Ora ricominciamo a ragionare.

Però, ci dice che ce n’è una nell’hotel di fronte, per 150.000 rupie a testa. La concorrenza qui non sanno proprio cosa sia.

Scopriamo con gioia che c’è il Diving Center proprio di fronte. Forse la fortuna si comincia a rendere conto della situazione. Ci facciamo una doccia che riporterebbe in vita gli antenati dall’oltretomba e buttiamo letteralmente i panni sporchi (neanche voglio riepilogare di cosa) nel secchio della spazzatura.

Al che, rimettendo in voga vecchie abitudini, andiamo a reperire cibo in batik e infradito.

Ci facciamo una vasca sulla strada costiera incappando in diversi personaggi, come il tipo della SIMPATI (la compagnia telefonica) che non capisce assolutamente ciò che vogliamo, finché non rinunciamo e ci teniamo la scheda che abbiamo.

Andiamo a prendere posto in una rumah makan (taverna), attirate dal profumo di sate ayam (spiedini di pollo) che sfrigola sul barbecue.

Il ragazzo addetto allo spiedo ci informa che il sate ayam è finito, l’ultimo era per i signori a fianco.

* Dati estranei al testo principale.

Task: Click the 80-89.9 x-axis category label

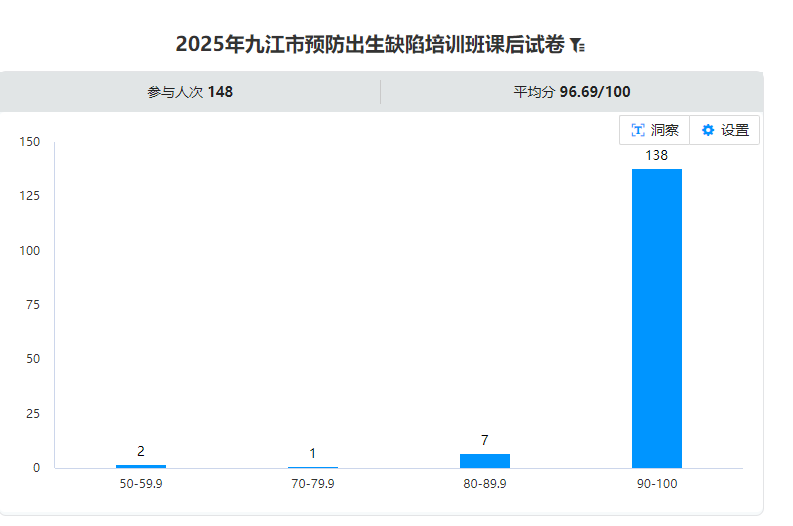Action: tap(485, 484)
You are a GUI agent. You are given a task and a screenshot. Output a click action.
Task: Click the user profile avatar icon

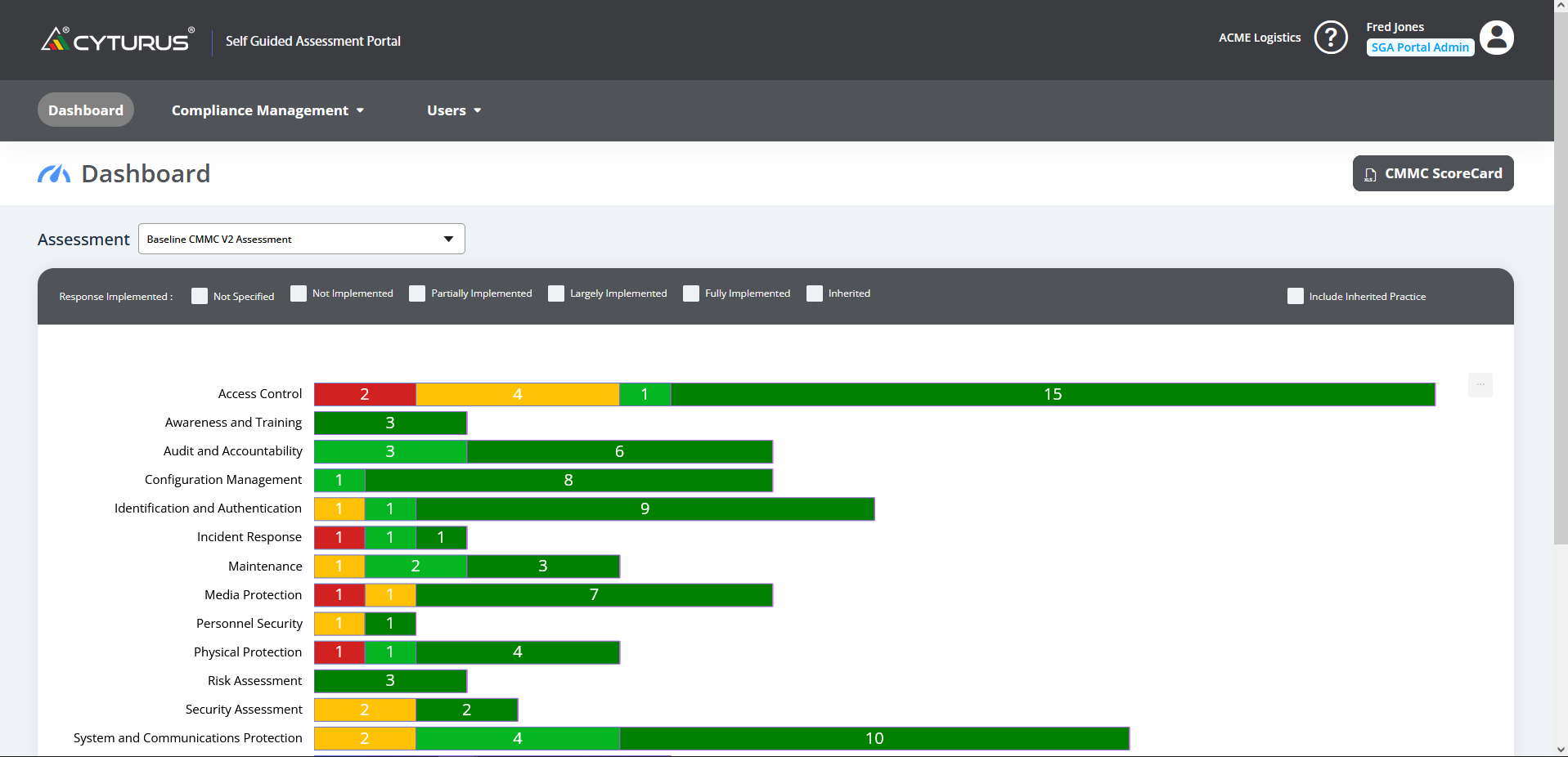(x=1497, y=38)
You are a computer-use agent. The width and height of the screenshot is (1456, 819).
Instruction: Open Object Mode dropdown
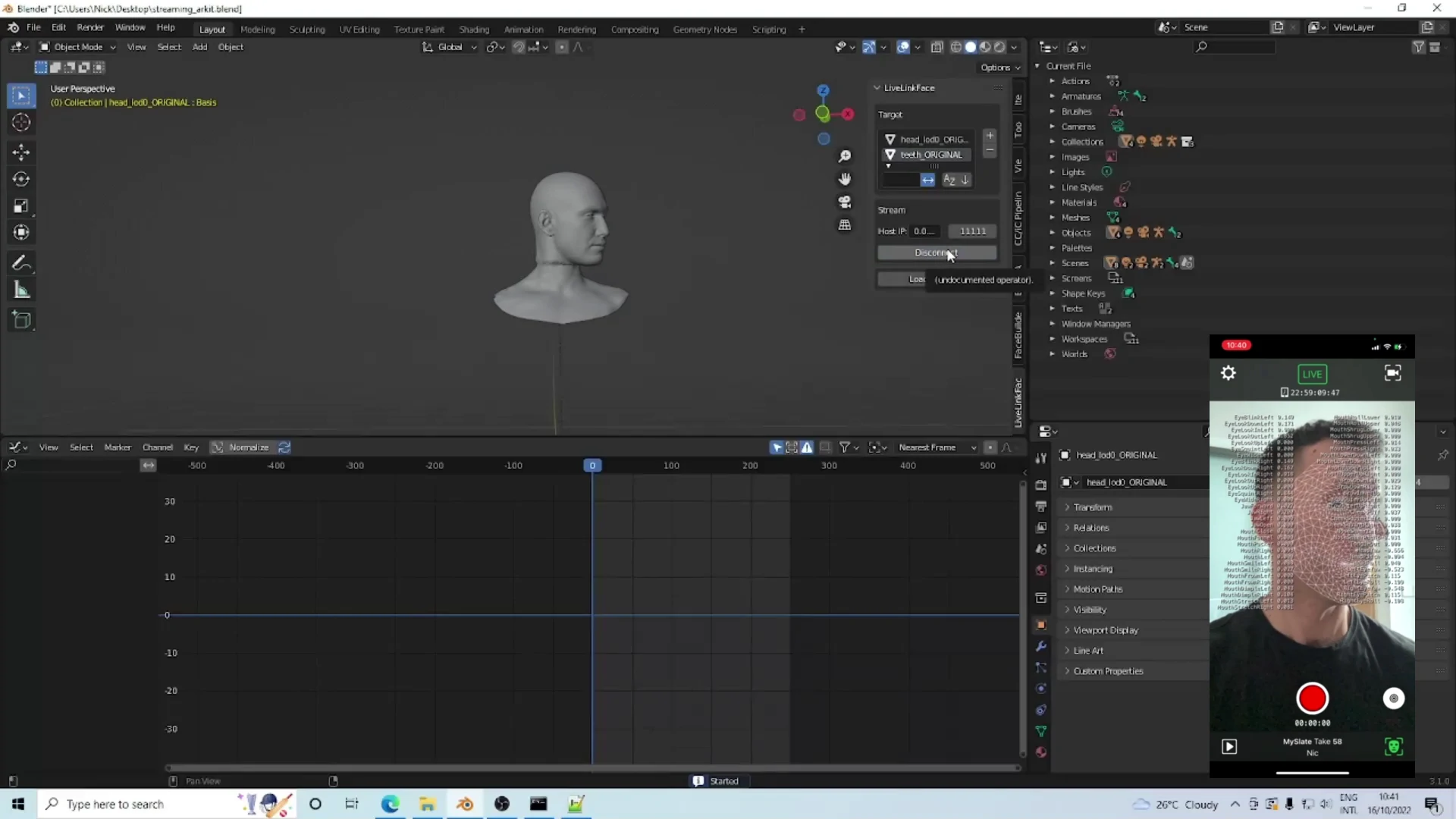(78, 47)
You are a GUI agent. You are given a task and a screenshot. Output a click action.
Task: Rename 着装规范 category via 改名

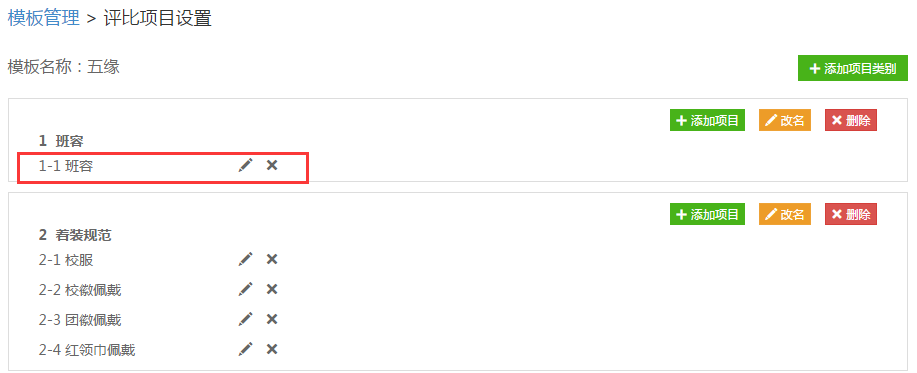785,214
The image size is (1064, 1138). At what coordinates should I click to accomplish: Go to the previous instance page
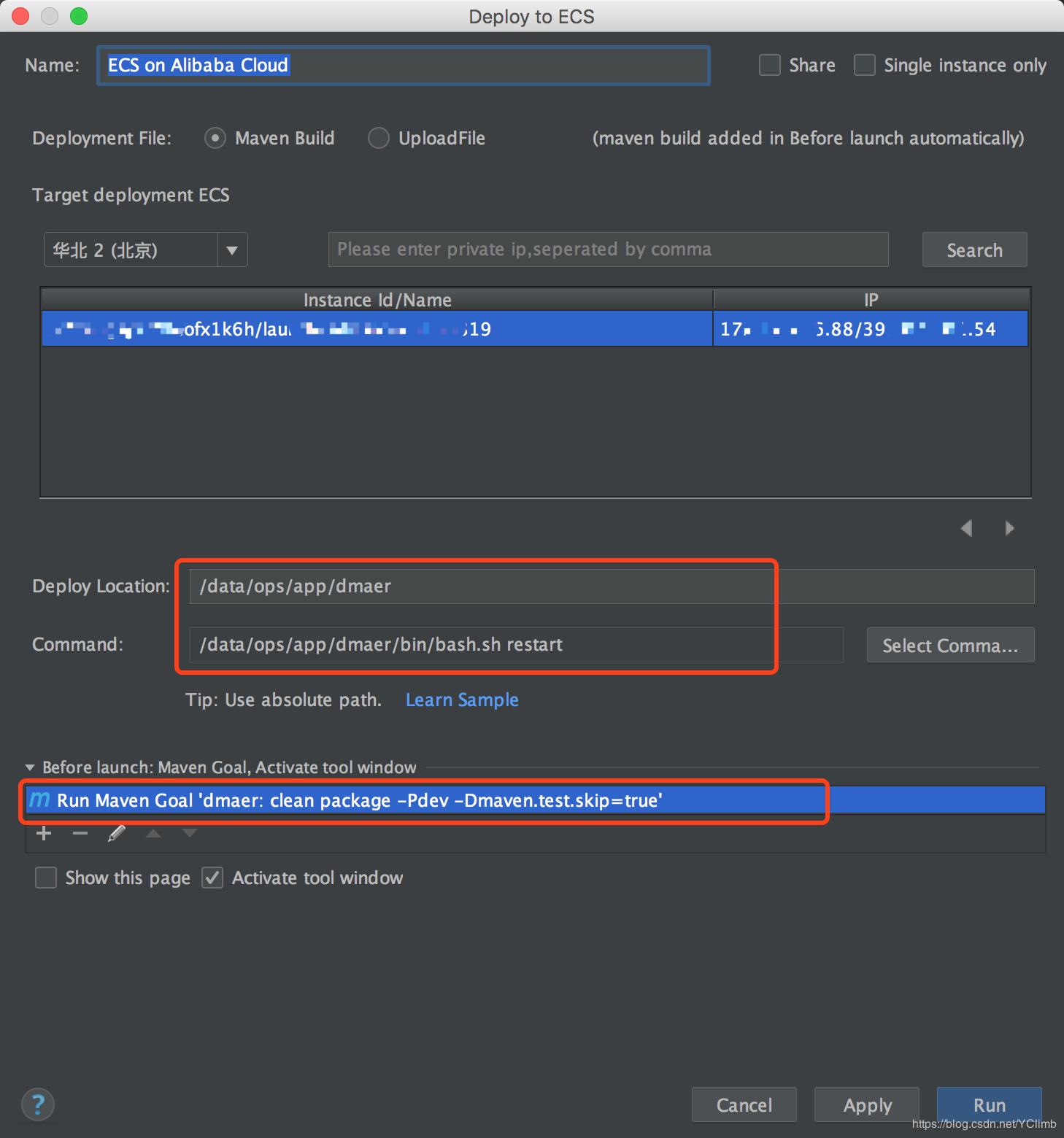pos(967,528)
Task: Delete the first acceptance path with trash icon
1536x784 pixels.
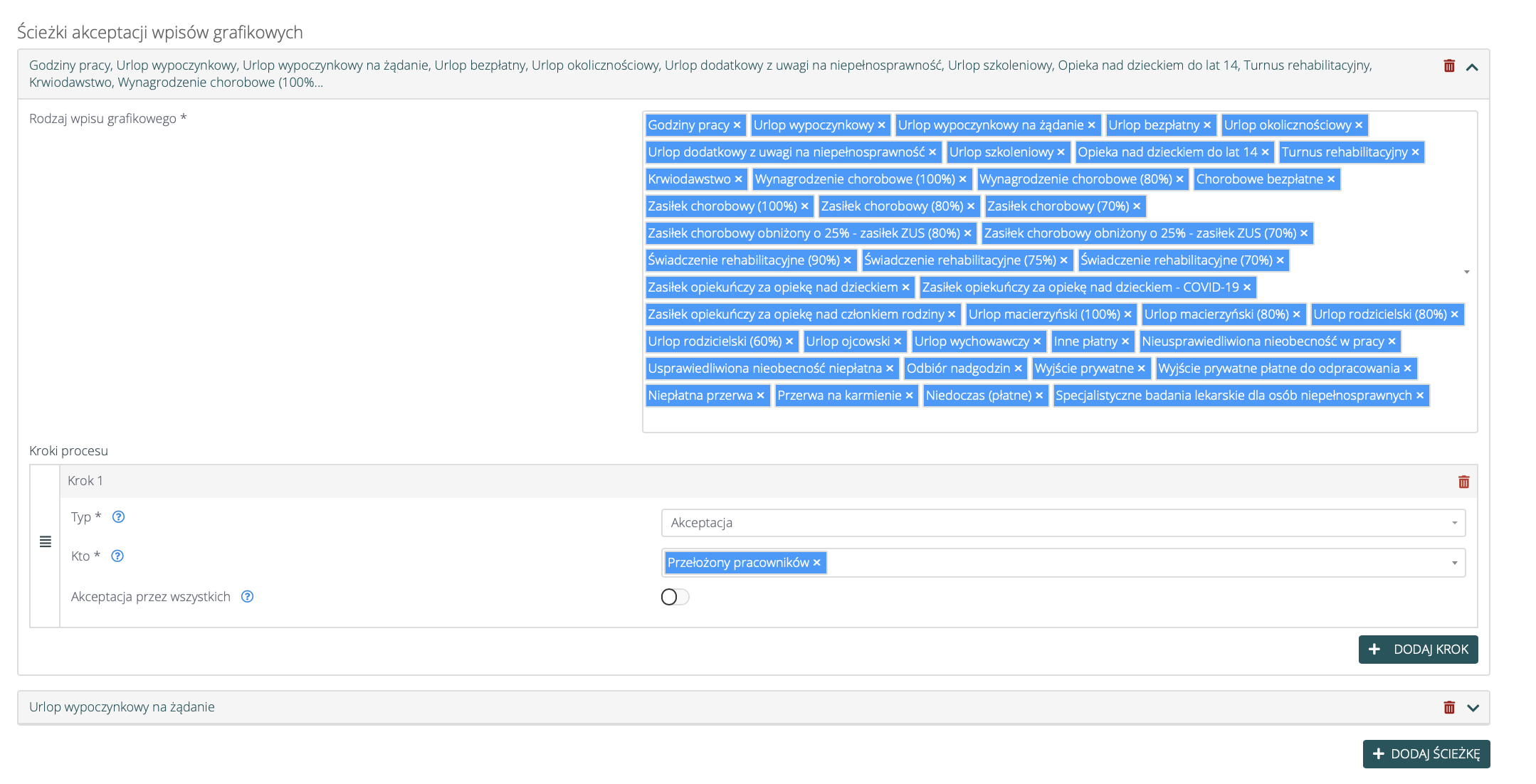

In effetti avevamo cominciato a montarci troppo la testa.

Ripieghiamo su un cap cay (che mi azzarderei a definire una ratatouille asiatica) con verdure e frutti di mare, che si rivela meraviglioso.

Poi rovino tutto con una cosa immangiabile di cui non ricordo il nome.

Di base una frittata al sugo con pezzi di pollo galleggianti in superficie.

Finalmente a stomaco pieno, ci ritiriamo nelle nostre soffocanti stanzette (vedi à tariffa base à vedi à comfort rifotti al minimo sindacale) e piombiamo in un coma irreversibile fino al mattino successivo.